* _Action item_
Lines that contain the string "computer" are the ones to list; copy all of them from the records.

════════════════════

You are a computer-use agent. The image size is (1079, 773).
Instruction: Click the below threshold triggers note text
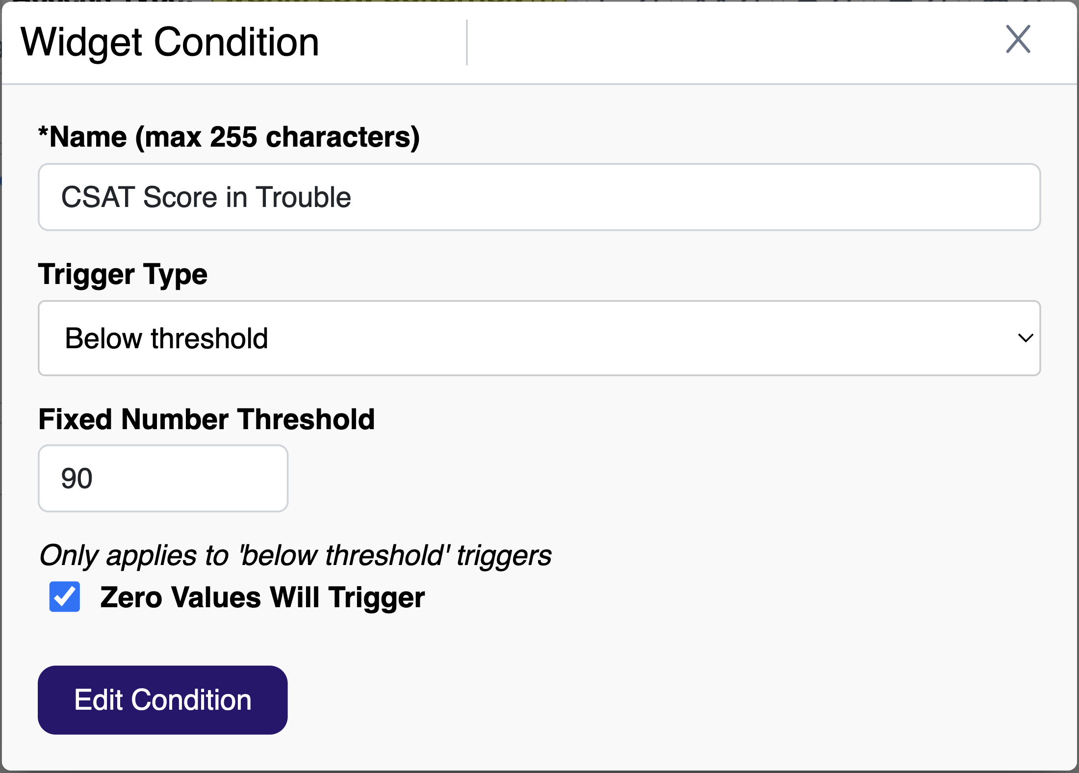[x=294, y=555]
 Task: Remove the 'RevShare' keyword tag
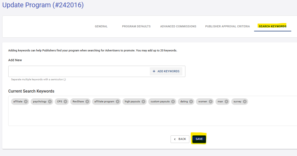tap(87, 102)
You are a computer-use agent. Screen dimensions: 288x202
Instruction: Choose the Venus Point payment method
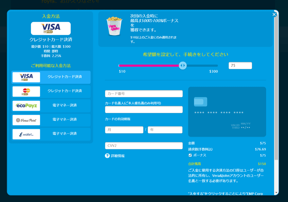pos(51,120)
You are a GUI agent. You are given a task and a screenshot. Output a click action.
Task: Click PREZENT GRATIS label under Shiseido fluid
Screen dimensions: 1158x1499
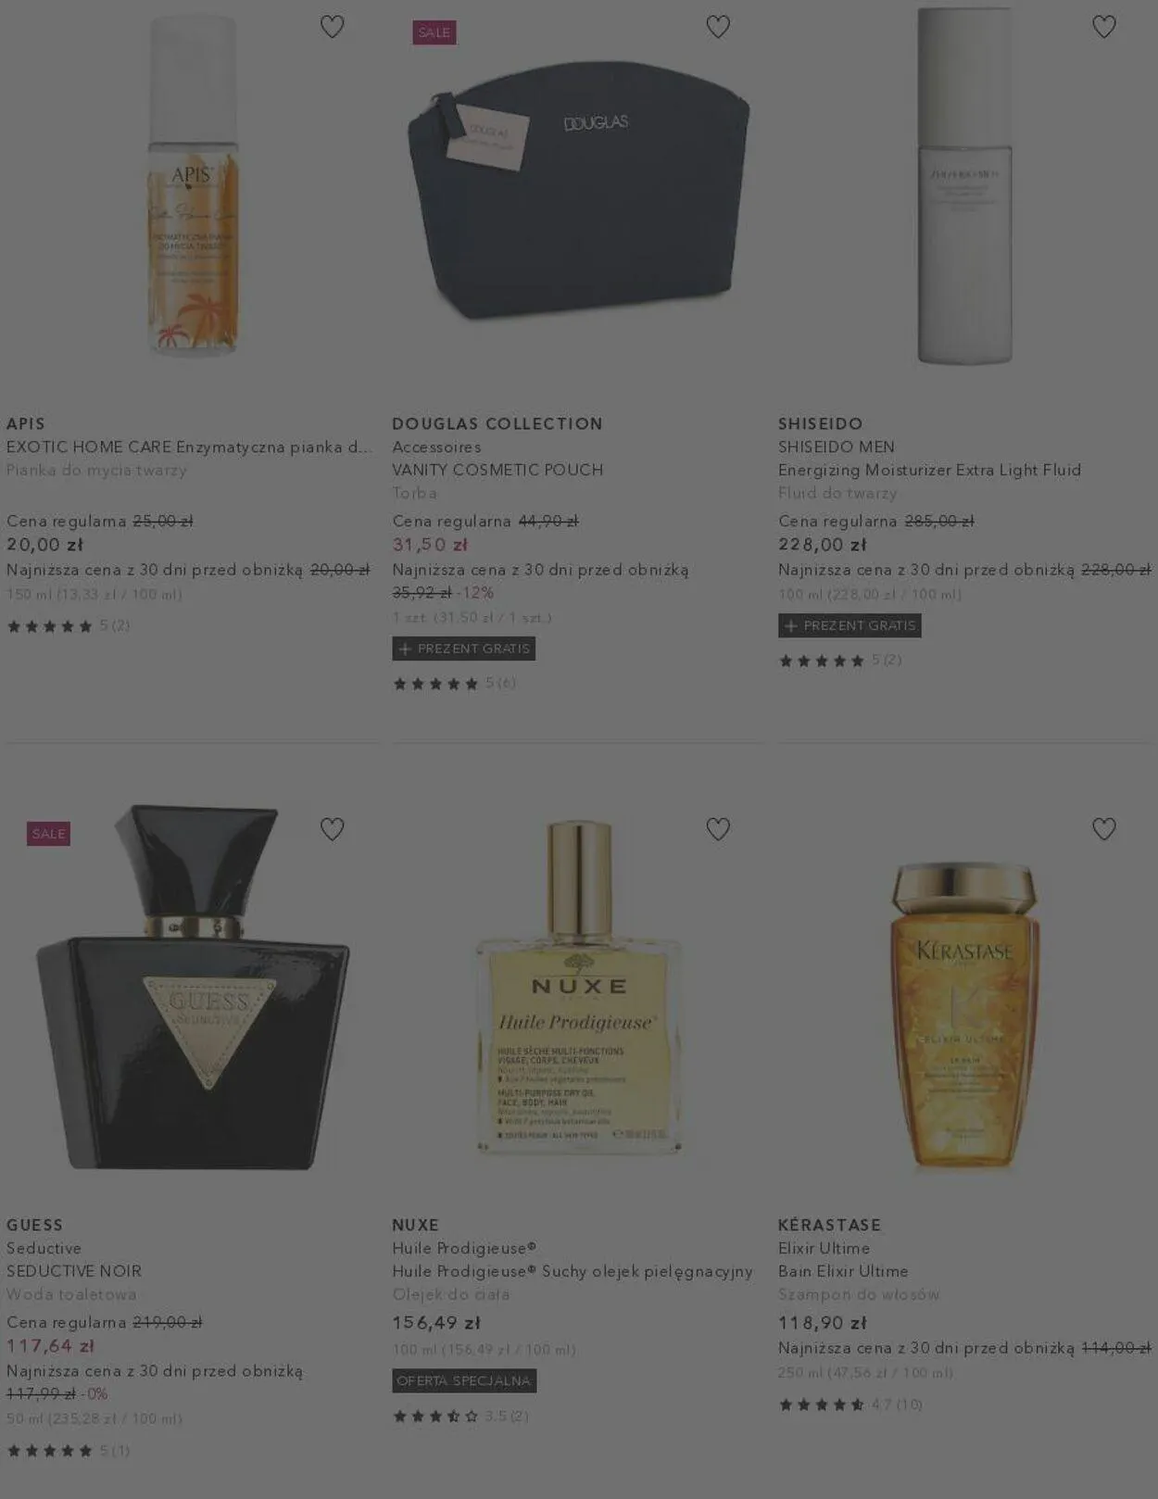coord(850,625)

════════════════════

* _Result_
You are a computer-use agent. The image size is (1079, 773).
You are a computer-use agent. Screen dimensions: 288x202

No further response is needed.